• **Source document**

=== Begin Enclosure ===

Recently, an isoform of GLI1, named GLI1ΔN, has been identified [44]. However, there is limited evidence about its expression and function in fibroblasts and myofibroblasts. We asked whether GLI1ΔN also respond to IL1β- and TGFβ1-treated fibroblasts. As was the case with GLI1, the GLI1ΔN mRNA level was not affected after IL1β treatment, and was significantly upregulated up to ∼6-fold in HDFa and up to ∼3-fold in HLFa after TGFβ1 stimulation (Fig. 5E–F). Treatment of fibroblasts with IL1β and TGFβ1 together significantly decreased the expression of GLI1ΔN at 48 h compared to TGFβ1 alone (Fig. 5E–F). This was also observed when fibroblasts were treated first with TGFβ1 for 48 h, and treated afterwards for 48 h with IL1β (Fig. 5G–H), although a significance was only reached for HLFa. These findings suggest that in a pro-fibrotic environment the response of GLI1ΔN to cytokine IL1β is similar to that of GLI1.

=== End Enclosure ===

• **Task requirements**
Translate this sentence from the passage on GLI1ΔN into Spanish: "These findings suggest that in a pro-fibrotic environment the response of GLI1ΔN to cytokine IL1β is similar to that of GLI1." The lines that come next are separate material with no connection to the passage on GLI1ΔN.

Collected data
=== Begin Enclosure ===

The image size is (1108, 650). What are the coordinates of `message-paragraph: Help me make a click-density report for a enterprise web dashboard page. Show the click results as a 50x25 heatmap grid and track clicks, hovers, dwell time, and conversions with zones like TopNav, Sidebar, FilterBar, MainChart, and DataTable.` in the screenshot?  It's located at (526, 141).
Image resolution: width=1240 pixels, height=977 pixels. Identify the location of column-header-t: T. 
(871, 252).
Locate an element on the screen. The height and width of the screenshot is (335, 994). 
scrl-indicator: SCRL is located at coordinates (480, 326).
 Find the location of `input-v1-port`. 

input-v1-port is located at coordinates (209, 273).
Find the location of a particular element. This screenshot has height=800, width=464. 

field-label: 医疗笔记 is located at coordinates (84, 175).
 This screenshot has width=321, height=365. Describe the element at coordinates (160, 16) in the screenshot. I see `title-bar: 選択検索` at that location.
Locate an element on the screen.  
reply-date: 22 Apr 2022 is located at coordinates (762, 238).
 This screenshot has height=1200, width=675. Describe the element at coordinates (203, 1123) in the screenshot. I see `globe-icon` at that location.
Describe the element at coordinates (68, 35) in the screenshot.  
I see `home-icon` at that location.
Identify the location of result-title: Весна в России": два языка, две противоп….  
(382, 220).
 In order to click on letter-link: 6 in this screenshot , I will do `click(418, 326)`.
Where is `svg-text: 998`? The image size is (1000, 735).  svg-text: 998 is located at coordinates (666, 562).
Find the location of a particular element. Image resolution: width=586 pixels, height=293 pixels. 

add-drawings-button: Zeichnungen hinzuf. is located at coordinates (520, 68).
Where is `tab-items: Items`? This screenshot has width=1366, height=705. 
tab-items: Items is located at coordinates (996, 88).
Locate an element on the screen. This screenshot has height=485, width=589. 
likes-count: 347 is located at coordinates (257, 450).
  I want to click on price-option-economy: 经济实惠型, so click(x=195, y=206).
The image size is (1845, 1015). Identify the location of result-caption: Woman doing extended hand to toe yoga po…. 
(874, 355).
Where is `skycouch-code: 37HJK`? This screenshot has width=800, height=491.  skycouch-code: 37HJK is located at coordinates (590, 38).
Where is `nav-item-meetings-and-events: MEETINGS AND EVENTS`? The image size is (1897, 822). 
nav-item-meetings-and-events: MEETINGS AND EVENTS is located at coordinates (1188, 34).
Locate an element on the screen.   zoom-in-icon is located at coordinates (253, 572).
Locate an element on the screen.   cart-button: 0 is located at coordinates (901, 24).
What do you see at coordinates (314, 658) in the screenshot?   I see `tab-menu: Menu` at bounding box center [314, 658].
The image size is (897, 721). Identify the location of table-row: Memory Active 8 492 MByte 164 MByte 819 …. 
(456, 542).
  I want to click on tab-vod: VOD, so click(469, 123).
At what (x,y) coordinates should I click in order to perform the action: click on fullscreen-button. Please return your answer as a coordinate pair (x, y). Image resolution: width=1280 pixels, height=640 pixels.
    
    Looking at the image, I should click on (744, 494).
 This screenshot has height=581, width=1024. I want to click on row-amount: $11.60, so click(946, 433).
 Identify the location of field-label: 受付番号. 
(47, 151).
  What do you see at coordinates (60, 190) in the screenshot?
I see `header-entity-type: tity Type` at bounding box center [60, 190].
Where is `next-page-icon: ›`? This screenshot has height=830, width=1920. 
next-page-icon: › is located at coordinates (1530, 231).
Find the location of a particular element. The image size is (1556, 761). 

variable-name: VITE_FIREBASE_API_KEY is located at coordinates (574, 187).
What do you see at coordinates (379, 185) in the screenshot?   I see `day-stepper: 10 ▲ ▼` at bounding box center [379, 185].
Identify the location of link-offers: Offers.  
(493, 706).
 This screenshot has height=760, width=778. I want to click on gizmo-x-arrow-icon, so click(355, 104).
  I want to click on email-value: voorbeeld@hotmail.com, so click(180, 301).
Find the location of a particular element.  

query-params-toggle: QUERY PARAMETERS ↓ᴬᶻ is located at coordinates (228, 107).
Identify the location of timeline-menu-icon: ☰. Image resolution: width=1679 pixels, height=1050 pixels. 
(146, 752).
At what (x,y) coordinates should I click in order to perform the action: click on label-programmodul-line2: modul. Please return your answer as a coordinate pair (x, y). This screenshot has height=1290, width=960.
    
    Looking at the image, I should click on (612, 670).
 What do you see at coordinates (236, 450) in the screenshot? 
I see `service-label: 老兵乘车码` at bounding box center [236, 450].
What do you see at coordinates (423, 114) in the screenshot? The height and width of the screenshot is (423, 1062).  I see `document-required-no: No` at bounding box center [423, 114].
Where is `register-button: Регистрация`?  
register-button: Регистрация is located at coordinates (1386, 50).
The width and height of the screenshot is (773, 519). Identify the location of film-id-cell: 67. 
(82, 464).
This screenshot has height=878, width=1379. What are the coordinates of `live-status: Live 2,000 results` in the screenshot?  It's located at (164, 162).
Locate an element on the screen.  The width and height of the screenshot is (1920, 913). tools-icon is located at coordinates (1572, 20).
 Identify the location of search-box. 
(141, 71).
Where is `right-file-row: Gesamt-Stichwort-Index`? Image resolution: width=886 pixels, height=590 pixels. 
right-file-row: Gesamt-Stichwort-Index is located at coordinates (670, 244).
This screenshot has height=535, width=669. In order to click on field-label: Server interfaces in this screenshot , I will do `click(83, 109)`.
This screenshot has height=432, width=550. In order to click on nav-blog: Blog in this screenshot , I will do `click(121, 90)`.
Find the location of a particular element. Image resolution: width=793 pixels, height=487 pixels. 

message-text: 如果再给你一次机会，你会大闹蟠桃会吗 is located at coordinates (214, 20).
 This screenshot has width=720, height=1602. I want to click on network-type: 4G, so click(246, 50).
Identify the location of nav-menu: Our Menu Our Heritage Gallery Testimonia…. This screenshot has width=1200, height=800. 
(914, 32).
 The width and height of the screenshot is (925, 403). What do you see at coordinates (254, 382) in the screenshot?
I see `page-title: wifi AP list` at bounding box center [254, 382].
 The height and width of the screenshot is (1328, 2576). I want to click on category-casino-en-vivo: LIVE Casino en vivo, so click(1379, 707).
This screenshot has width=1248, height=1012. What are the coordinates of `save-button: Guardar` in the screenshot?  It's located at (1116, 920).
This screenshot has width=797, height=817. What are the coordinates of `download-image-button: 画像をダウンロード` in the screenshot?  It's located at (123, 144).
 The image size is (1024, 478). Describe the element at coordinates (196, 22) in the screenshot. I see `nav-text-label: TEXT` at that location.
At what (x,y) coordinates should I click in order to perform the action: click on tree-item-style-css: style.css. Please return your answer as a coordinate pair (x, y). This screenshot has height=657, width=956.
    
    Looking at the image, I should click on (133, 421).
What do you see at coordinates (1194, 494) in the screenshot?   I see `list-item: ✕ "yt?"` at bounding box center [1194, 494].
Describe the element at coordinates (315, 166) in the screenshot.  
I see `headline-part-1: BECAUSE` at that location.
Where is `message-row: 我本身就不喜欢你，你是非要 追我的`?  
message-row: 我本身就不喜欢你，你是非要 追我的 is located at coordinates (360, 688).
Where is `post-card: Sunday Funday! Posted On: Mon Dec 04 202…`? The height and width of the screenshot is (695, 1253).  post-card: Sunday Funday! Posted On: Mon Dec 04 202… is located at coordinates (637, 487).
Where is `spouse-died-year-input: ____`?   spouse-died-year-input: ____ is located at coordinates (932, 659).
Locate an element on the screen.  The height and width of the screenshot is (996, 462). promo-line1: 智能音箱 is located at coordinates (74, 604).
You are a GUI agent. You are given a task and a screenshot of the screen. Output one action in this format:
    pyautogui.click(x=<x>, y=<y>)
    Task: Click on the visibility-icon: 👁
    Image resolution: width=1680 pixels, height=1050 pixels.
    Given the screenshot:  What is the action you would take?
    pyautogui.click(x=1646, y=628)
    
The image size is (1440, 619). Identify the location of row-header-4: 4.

=== End Enclosure ===

• **Answer space**
Estos hallazgos sugieren que, en un entorno profibrótico, la respuesta de GLI1ΔN a la citocina IL1β es similar a la de GLI1.